• **Available data**
□ □ □ □ □ □ □

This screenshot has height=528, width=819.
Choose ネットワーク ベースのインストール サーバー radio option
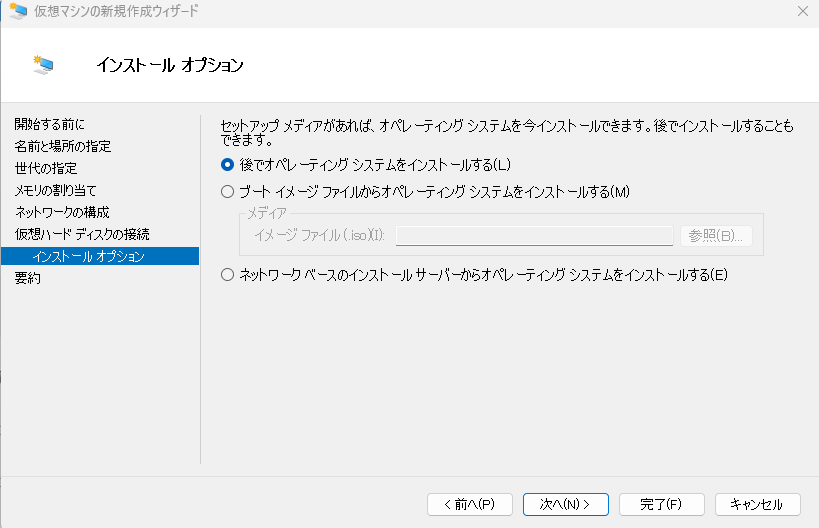point(227,275)
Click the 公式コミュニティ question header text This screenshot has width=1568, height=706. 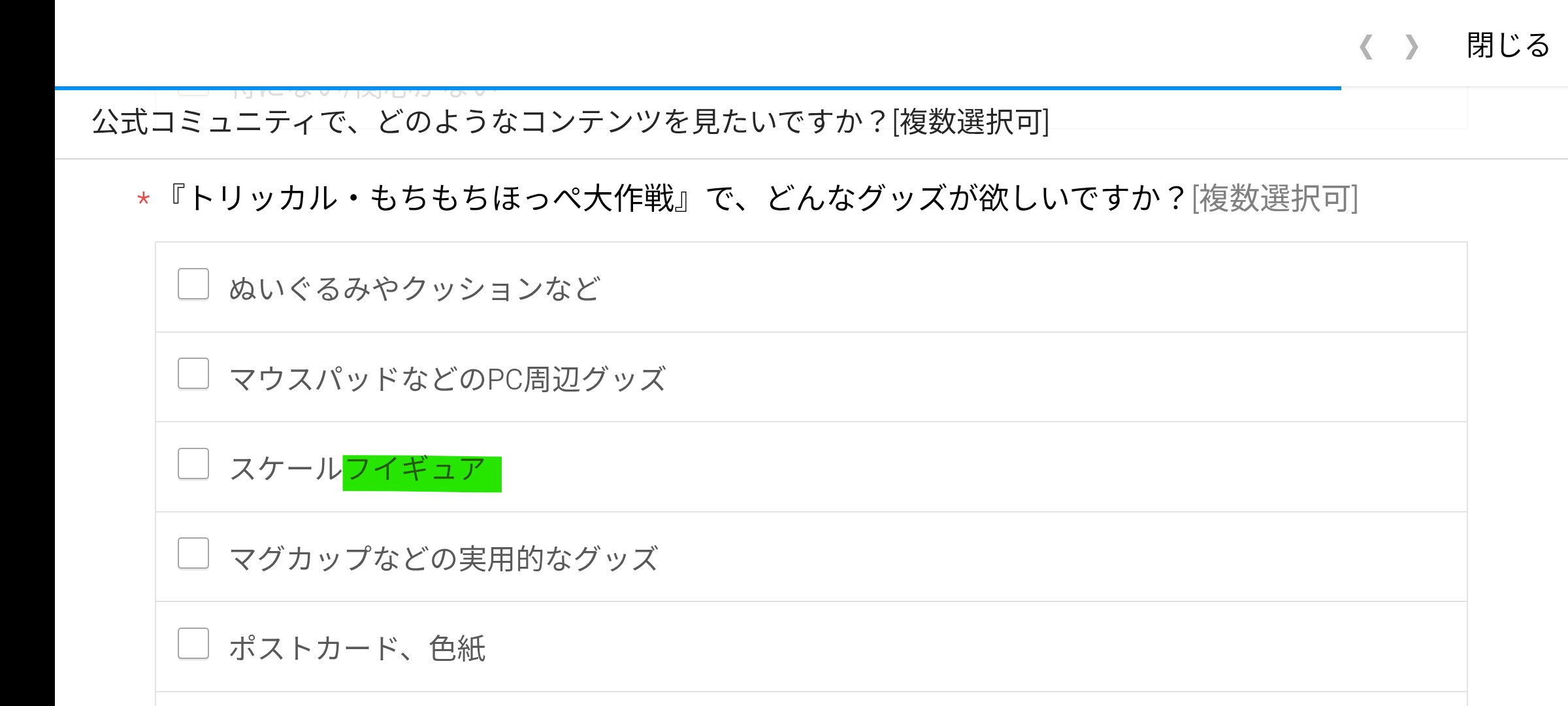490,122
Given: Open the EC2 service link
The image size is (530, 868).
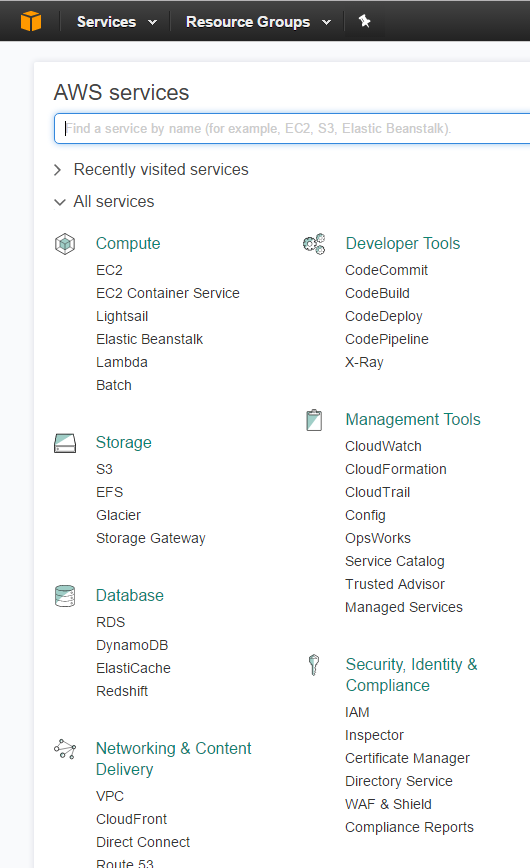Looking at the screenshot, I should tap(109, 270).
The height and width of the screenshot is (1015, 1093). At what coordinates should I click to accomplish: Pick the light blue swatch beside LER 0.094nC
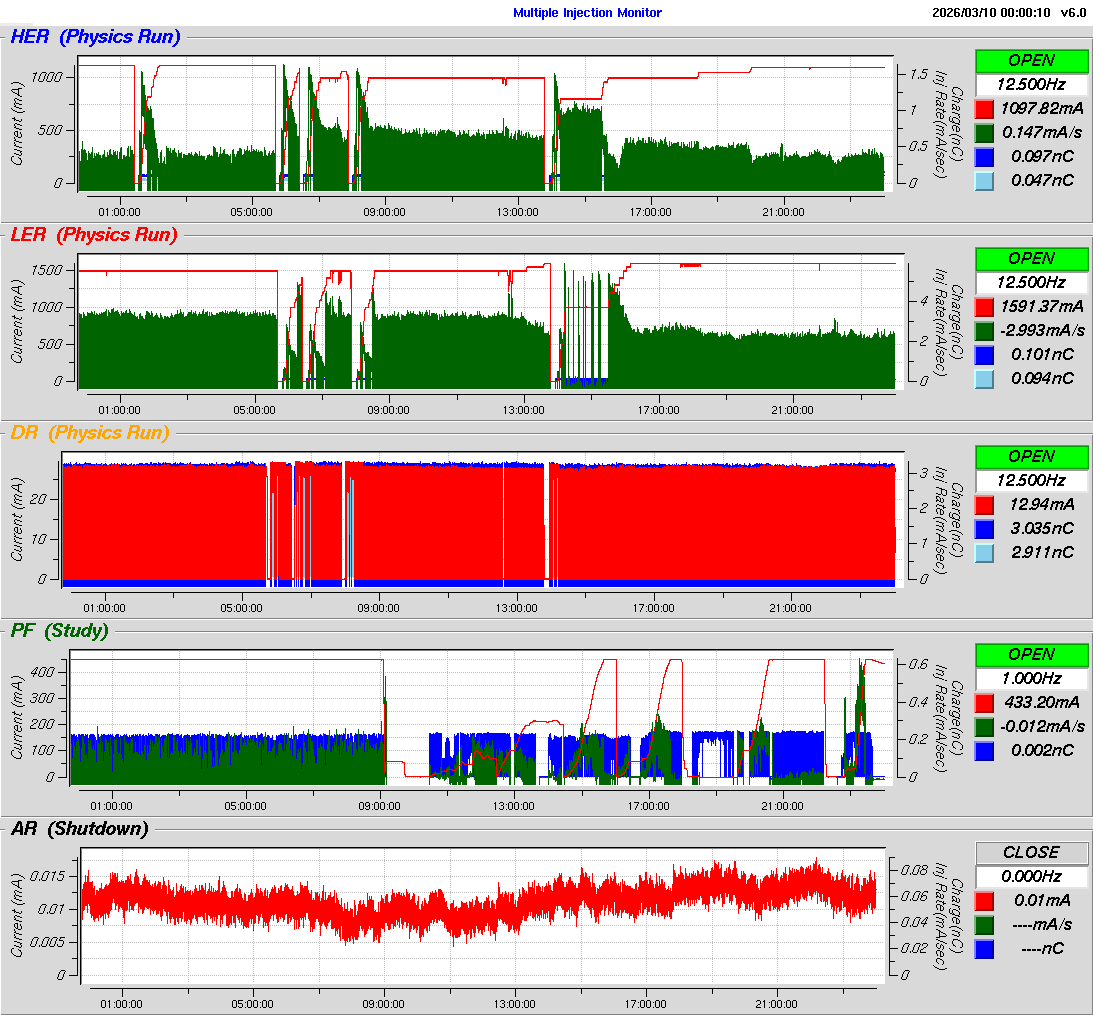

□ □ □ □ □ □ □

• **Task statement**
Replace "swatch" with "square" in the lines beginning at the line that contains "Given: Open the EC2 service link" and running through the end of the records, keeping everything else unchanged. Leave out the pictures.

• **Expected answer**
Given: Open the EC2 service link
The image size is (530, 868).
Looking at the screenshot, I should tap(109, 270).
The height and width of the screenshot is (1015, 1093). At what coordinates should I click to accomplish: Pick the light blue square beside LER 0.094nC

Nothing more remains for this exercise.